Stored entries
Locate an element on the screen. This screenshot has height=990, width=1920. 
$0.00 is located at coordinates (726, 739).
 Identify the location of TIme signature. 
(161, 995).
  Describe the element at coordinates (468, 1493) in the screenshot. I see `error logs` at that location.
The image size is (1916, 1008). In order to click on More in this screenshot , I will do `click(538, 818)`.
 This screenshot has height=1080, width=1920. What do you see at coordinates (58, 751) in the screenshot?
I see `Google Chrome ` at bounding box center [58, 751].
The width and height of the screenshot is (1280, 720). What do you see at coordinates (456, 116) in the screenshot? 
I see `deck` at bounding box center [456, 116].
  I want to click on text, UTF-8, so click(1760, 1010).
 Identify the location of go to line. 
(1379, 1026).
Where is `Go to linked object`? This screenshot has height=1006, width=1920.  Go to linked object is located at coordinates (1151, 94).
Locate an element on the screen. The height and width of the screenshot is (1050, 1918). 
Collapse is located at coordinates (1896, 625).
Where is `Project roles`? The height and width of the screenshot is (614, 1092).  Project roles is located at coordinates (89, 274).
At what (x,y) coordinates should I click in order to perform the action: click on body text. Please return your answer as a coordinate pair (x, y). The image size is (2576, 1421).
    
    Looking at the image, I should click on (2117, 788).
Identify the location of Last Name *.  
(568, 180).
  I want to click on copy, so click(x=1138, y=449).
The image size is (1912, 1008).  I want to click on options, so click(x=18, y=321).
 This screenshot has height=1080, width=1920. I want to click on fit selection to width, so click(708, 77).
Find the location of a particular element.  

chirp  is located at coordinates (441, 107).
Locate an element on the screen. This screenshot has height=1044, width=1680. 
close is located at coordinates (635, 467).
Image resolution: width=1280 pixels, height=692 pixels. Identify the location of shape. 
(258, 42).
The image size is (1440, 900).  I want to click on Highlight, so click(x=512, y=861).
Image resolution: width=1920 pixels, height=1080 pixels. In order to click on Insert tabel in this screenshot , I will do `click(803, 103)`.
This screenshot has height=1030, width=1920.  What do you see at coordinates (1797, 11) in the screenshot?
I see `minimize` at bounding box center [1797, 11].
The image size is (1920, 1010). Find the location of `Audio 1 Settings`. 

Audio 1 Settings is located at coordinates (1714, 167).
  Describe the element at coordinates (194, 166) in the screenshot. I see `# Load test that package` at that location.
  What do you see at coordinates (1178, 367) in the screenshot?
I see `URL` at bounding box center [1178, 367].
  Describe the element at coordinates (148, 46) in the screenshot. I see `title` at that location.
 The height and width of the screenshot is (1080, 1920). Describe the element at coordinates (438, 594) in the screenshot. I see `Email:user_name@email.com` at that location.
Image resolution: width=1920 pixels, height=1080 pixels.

Given problem >>
Swap "Identify" for "Determine" throughout all of the records above, leaving everything else unchanged.

Output of the exercise >>
Locate an element on the screen. This screenshot has height=990, width=1920. 
$0.00 is located at coordinates (726, 739).
 Determine the location of TIme signature. 
(161, 995).
  Describe the element at coordinates (468, 1493) in the screenshot. I see `error logs` at that location.
The image size is (1916, 1008). In order to click on More in this screenshot , I will do `click(538, 818)`.
 This screenshot has height=1080, width=1920. What do you see at coordinates (58, 751) in the screenshot?
I see `Google Chrome ` at bounding box center [58, 751].
The width and height of the screenshot is (1280, 720). What do you see at coordinates (456, 116) in the screenshot? 
I see `deck` at bounding box center [456, 116].
  I want to click on text, UTF-8, so click(1760, 1010).
 Determine the location of go to line. 
(1379, 1026).
Where is `Go to linked object`? This screenshot has height=1006, width=1920.  Go to linked object is located at coordinates (1151, 94).
Locate an element on the screen. The height and width of the screenshot is (1050, 1918). 
Collapse is located at coordinates (1896, 625).
Where is `Project roles`? The height and width of the screenshot is (614, 1092).  Project roles is located at coordinates (89, 274).
At what (x,y) coordinates should I click in order to perform the action: click on body text. Please return your answer as a coordinate pair (x, y). The image size is (2576, 1421).
    
    Looking at the image, I should click on (2117, 788).
Determine the location of Last Name *.  
(568, 180).
  I want to click on copy, so click(x=1138, y=449).
The image size is (1912, 1008).  I want to click on options, so click(x=18, y=321).
 This screenshot has height=1080, width=1920. I want to click on fit selection to width, so click(708, 77).
Find the location of a particular element.  

chirp  is located at coordinates (441, 107).
Locate an element on the screen. This screenshot has height=1044, width=1680. 
close is located at coordinates (635, 467).
Image resolution: width=1280 pixels, height=692 pixels. Determine the location of shape. 
(258, 42).
The image size is (1440, 900).  I want to click on Highlight, so click(x=512, y=861).
Image resolution: width=1920 pixels, height=1080 pixels. In order to click on Insert tabel in this screenshot , I will do `click(803, 103)`.
This screenshot has height=1030, width=1920.  What do you see at coordinates (1797, 11) in the screenshot?
I see `minimize` at bounding box center [1797, 11].
The image size is (1920, 1010). Find the location of `Audio 1 Settings`. 

Audio 1 Settings is located at coordinates (1714, 167).
  Describe the element at coordinates (194, 166) in the screenshot. I see `# Load test that package` at that location.
  What do you see at coordinates (1178, 367) in the screenshot?
I see `URL` at bounding box center [1178, 367].
  Describe the element at coordinates (148, 46) in the screenshot. I see `title` at that location.
 The height and width of the screenshot is (1080, 1920). Describe the element at coordinates (438, 594) in the screenshot. I see `Email:user_name@email.com` at that location.
Image resolution: width=1920 pixels, height=1080 pixels.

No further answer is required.